NICE has also proposed to devise and distribute a series of disease-oriented guidelines on treating clinical conditions, as well as introducing a clinical audit for the zones where the appraisal and guideline suggestions are employed.
NICE’s recommendations have been welcomed by the health insurance industry. “The private sector no longer focuses on minor conditions and procedures. Today it carries out a substantial amount of highly complex care such as neurosurgery, major heart surgery and joint replacements,” acknowledges Adrian Bull, medical director at PPP healthcare. “It should be regulated in the interests of the millions of people who use its services to ensure that it meets the highest standards of safety and competence.”
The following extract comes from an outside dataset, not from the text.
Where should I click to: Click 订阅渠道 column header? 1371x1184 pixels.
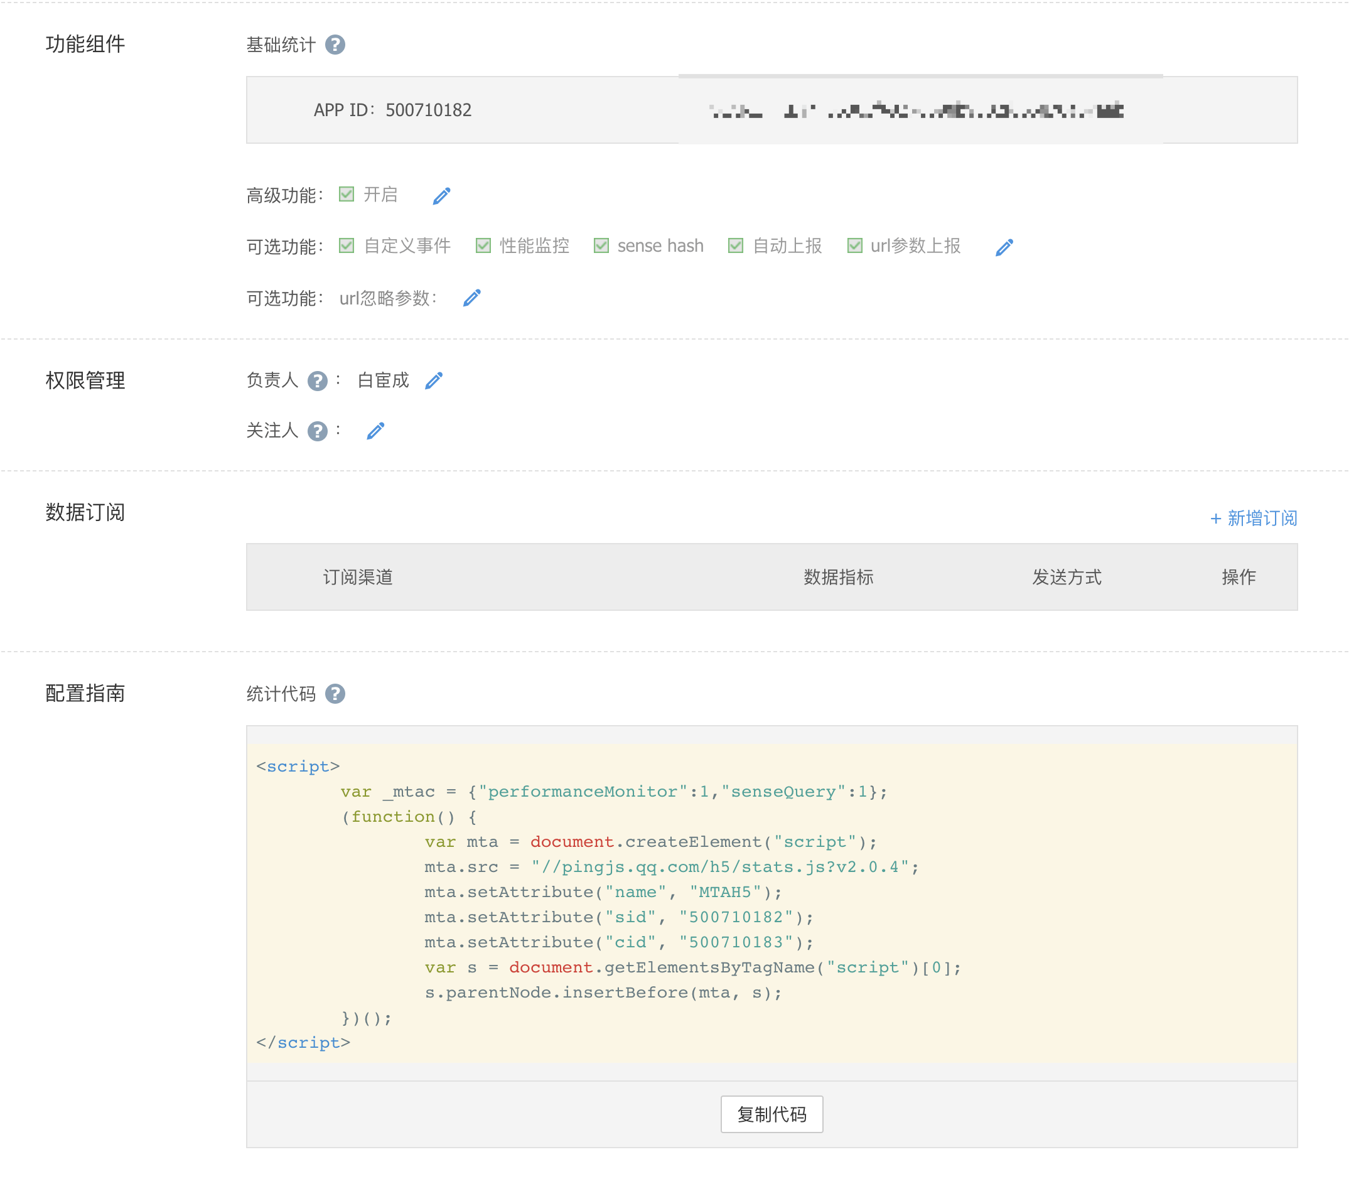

The introduction of a comprehensive complaints system is a repeated suggestion. Included in its submission to the Health Select Committee, PPP suggests: “The establishment of a new independent complaints procedure for patients so that complaints against private doctors can be properly considered and resolved – both at a local level and at a national level.”
The IHA has endorsed the recommendation to the Health Select Committee that the body employed to handle NHS complaints should also be used for the independent sector. “We are calling for the whole sector to be included in the NHS Ombudsman scheme to deal with complaints,” explains Quest.
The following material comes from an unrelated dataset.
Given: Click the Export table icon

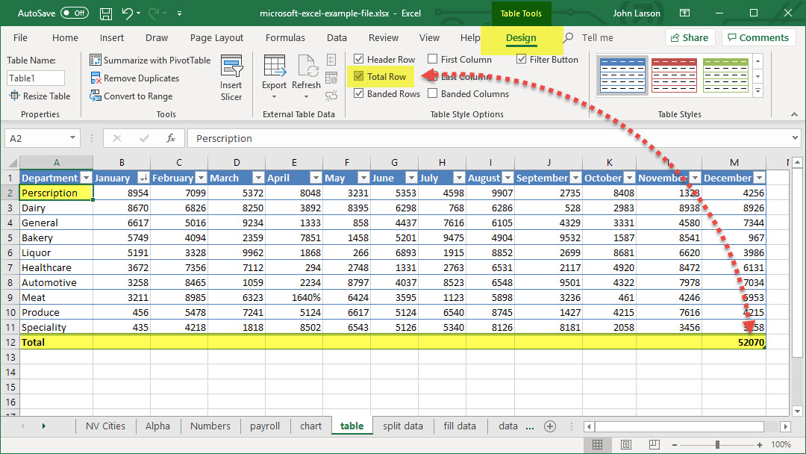Looking at the screenshot, I should pyautogui.click(x=274, y=67).
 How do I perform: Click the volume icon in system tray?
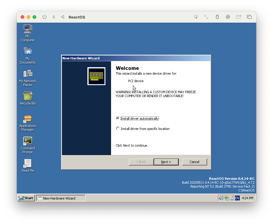pyautogui.click(x=221, y=198)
Another motivation for the Select Committee is the occurrence of accusations aimed at the private sector for so-called “cowboy” practitioners practising unnecessary surgery and treatment. To confine the occurrence of scandals, many are suggesting that the private sector is subject to the clinical standards stipulated by NICE.
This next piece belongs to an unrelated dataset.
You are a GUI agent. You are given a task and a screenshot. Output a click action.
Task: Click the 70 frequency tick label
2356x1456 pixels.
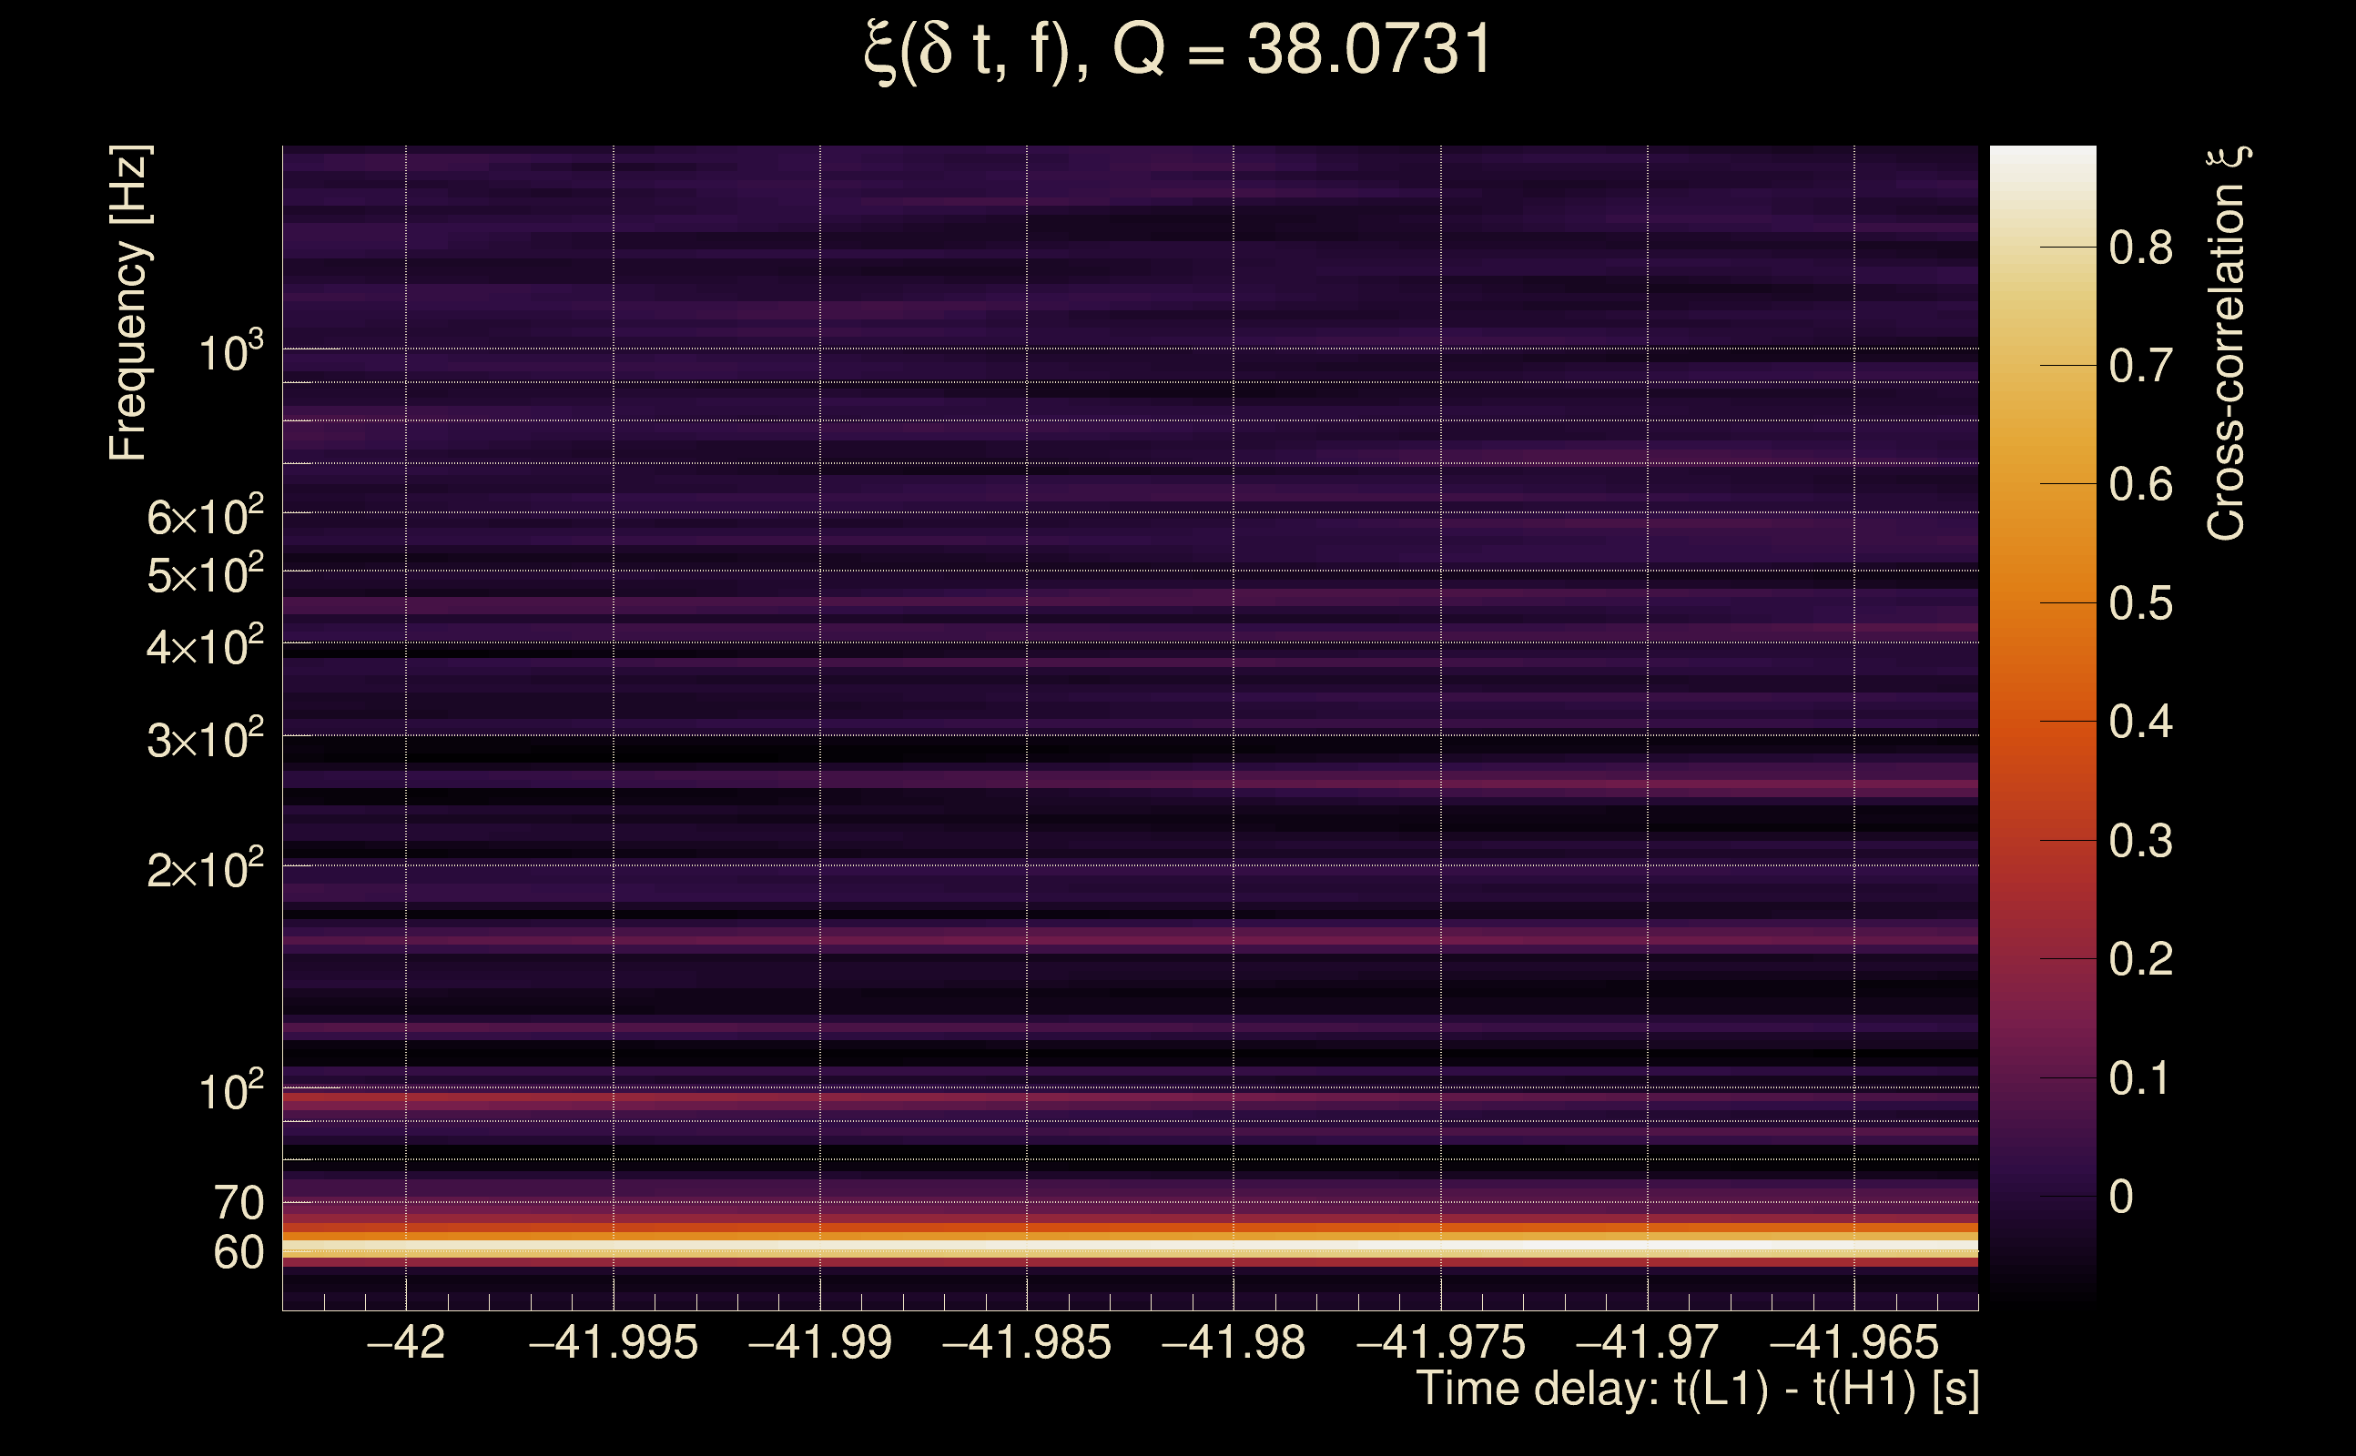tap(238, 1203)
The General Medical Council (GMC) also recognises that “there is an issue”. According to Sir David Irvine, president of the GMC: “Patients want to be sure that their doctors are up-to-date, properly skilled and really capable of doing the job.” Consequently, the GMC recently endorsed and promoted a programme advocated by the Revalidation Steering Group. The GMC advocates continual registration every five years as the most effective means of regulating doctors and ensuring they maintain professional competence.
The prospect of new legislation is good news not only for the PMI sector, but also for long term care (LTC). PPP lifetime care, market leader in LTC, encourages a revitalised look at statutory frameworks. “We welcome the move to better standards for nursing standards in care homes and also of regulating domiciliary care. All organisations providing care at home should be regulated not only those who want to compete for local authority business,” says Paul Bennett, marketing manager of PPP lifetime. He adds: “Immediate regulation of individuals would be a mammoth job. The government has taken a practical approach and been sensible to make sure that care is regulated first.”